News, Patient Care

Georgia Fire Departments Offer Free Diabetes Screening

Nothing’s sweet about high blood sugar, and a lot of people at risk of diabetes don’t learn that until it’s too late.

And that’s too bad, because the sooner they see the danger, the better their chances of dodging the diagnosis.

That’s why District 1 Councilor Jerry “Pops” Barnes pushed to have free diabetes testing offered at a dozen Columbus fire stations, a healthcare initiative that kicks off at 11 a.m. today at Fire Station No. 4, 200 N. Oakley Drive.

After that, local residents can stop in at one of the 12 stations 9 a.m.-9 p.m. any day to get a blood-sugar screening. If the test indicates they have diabetes, they can get advice on what to do next. If it shows they are just at risk, they can get information on what to do to avoid the disease and mitigate the damage high blood sugar causes.

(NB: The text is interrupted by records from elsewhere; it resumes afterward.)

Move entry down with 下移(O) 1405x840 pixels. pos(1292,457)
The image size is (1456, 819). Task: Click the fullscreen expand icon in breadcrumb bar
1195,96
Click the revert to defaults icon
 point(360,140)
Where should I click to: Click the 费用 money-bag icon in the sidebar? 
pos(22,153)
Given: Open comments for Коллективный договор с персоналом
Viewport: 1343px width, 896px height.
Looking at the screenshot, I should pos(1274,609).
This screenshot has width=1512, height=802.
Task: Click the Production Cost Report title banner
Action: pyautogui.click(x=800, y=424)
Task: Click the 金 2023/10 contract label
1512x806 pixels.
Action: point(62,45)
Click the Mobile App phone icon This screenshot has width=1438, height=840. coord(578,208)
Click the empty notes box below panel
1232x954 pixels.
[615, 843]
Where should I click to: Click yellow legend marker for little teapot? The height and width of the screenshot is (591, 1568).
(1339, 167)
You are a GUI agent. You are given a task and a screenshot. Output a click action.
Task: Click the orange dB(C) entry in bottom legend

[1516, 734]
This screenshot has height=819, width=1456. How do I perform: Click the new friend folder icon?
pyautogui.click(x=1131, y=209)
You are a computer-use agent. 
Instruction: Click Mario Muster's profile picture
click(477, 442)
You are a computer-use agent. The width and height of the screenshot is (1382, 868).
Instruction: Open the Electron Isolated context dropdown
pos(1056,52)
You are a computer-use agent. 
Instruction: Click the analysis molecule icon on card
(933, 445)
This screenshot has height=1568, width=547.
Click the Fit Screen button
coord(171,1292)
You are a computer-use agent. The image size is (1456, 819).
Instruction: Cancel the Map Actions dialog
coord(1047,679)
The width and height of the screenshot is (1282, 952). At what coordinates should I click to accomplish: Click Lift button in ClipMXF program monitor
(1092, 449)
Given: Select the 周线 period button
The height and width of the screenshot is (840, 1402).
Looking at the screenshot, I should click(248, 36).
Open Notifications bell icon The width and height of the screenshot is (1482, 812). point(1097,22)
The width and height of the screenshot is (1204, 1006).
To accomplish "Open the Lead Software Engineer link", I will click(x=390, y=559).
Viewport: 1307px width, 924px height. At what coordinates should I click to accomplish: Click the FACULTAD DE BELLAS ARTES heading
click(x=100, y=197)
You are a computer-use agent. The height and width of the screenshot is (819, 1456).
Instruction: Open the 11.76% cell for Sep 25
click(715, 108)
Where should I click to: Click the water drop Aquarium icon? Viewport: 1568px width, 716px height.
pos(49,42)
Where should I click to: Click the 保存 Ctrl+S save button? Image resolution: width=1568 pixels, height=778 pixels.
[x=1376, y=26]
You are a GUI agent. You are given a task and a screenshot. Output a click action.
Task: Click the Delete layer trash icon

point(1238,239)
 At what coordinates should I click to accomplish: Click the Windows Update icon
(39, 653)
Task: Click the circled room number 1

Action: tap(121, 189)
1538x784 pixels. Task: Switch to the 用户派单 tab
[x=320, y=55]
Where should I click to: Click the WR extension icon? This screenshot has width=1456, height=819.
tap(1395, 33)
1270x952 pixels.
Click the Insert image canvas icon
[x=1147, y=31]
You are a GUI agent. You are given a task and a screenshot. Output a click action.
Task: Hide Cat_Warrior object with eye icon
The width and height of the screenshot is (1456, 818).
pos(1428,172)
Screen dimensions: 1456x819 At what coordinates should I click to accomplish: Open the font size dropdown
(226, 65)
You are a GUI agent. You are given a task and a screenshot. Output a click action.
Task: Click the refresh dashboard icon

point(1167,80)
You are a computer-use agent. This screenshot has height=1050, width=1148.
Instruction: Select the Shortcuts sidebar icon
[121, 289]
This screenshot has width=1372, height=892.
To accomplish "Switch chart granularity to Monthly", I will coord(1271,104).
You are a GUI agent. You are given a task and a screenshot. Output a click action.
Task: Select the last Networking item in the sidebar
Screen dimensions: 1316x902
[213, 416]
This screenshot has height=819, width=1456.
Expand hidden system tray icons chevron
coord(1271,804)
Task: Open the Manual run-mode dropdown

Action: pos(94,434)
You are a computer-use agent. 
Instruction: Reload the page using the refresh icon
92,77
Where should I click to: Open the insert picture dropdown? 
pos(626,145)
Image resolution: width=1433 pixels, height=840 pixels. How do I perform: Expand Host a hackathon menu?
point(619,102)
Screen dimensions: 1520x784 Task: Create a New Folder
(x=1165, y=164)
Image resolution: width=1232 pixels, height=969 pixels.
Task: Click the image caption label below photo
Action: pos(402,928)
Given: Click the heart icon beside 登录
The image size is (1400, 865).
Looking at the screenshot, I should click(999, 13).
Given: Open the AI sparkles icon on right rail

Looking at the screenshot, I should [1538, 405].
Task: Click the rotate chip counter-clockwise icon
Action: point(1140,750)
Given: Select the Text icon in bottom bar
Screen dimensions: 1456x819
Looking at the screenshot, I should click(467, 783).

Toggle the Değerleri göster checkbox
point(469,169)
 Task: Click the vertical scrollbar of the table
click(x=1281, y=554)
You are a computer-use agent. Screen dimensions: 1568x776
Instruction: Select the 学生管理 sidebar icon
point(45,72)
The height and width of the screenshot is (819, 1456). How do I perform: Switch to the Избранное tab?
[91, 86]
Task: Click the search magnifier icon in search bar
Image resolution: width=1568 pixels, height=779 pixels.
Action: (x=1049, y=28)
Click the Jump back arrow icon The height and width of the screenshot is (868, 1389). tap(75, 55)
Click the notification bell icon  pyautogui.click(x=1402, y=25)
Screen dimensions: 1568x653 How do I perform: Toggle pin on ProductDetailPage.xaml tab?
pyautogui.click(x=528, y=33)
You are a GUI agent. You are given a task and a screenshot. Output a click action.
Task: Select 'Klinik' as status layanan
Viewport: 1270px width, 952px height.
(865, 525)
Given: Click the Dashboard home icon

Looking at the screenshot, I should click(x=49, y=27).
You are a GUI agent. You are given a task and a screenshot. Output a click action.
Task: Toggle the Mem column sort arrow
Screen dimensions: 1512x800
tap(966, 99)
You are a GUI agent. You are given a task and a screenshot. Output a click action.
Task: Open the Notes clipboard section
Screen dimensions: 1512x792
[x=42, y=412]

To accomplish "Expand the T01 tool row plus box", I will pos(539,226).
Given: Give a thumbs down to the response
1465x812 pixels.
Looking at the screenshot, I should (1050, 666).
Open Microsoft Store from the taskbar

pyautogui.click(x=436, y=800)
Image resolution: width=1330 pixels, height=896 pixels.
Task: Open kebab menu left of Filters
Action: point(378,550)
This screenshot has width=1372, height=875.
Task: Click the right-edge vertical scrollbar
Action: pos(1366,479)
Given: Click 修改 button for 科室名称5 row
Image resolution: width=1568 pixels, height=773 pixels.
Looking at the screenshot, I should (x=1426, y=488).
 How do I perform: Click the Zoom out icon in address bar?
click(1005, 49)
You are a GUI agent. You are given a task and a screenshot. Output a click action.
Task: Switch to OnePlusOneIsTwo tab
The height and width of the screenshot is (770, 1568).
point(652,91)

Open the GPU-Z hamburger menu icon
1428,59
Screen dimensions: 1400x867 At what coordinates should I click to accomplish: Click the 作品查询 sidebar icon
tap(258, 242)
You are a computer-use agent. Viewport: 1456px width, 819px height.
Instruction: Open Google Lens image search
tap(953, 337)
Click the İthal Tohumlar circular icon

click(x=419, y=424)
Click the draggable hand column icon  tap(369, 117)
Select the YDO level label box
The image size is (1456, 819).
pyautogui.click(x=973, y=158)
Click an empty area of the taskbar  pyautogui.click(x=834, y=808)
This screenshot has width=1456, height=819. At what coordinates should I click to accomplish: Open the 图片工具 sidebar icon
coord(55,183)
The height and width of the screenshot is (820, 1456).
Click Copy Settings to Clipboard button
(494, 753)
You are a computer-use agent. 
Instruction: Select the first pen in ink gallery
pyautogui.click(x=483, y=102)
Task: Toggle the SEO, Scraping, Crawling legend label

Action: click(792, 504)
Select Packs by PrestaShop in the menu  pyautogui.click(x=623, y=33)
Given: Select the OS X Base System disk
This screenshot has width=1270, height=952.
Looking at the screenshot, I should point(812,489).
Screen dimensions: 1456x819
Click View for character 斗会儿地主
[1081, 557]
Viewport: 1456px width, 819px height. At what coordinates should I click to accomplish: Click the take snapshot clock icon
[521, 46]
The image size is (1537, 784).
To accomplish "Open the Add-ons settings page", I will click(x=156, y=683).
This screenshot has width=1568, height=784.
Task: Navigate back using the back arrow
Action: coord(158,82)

The other 11 stations at which screenings will be available are: Station 1 at 205 10th Ave., Station 2 at 1347 29th Ave., Station 3 at 2000 American Way, Station 5 at 6700 Lynch Road, Station 6 at 1126 Brown Ave., Station 7 at 5343 Buena Vista Road, Station 8 at 5844 Whitesville Road, Station 9 at 4020 Jay St., Station 10 at 1441 Benning Drive, Station 11 at 4617 Warm Springs Road, and Station 15 at 7301 McKee Road.

The program is a cooperative effort involving the city government, the Columbus Research Foundation and the Medicare Diabetes Screening Project. Barnes, a registered nurse who started the Pan Columbus Wellness Project to offer low-income residents free health screenings, said he often has met people who need help monitoring their blood sugar. Some just lack the necessary equipment and don’t know where to go for help, he said.

If left untreated, elevated blood sugar can damage the kidneys, nerves and eyes, and increase the risk of heart disease and stroke. Symptoms include increased thirst or hunger, fatigue, blurred vision, weight loss and frequent urination.

According to the American Diabetes Association at, 54 million Americans are pre-diabetic and 20.8 million have diabetes, but a third of those who have the disease don’t know it. The association recommends those who are overweight and age 45 or older have their blood-sugar tested.

Sometimes people at risk of developing diabetes can so improve their health through diet and exercise that they are never diagnosed with the disease.

“We want people to let us test ’em,” said Jerry Fountain, assistant chief of Columbus Fire & Emergency Medical Services. “We’re going to have some literature there that we will give them. There are a number of people who for some reason or another may not know where they can get some help… . And there are programs out there. There are federal programs out there and some state programs. We want to be able to give them that information.”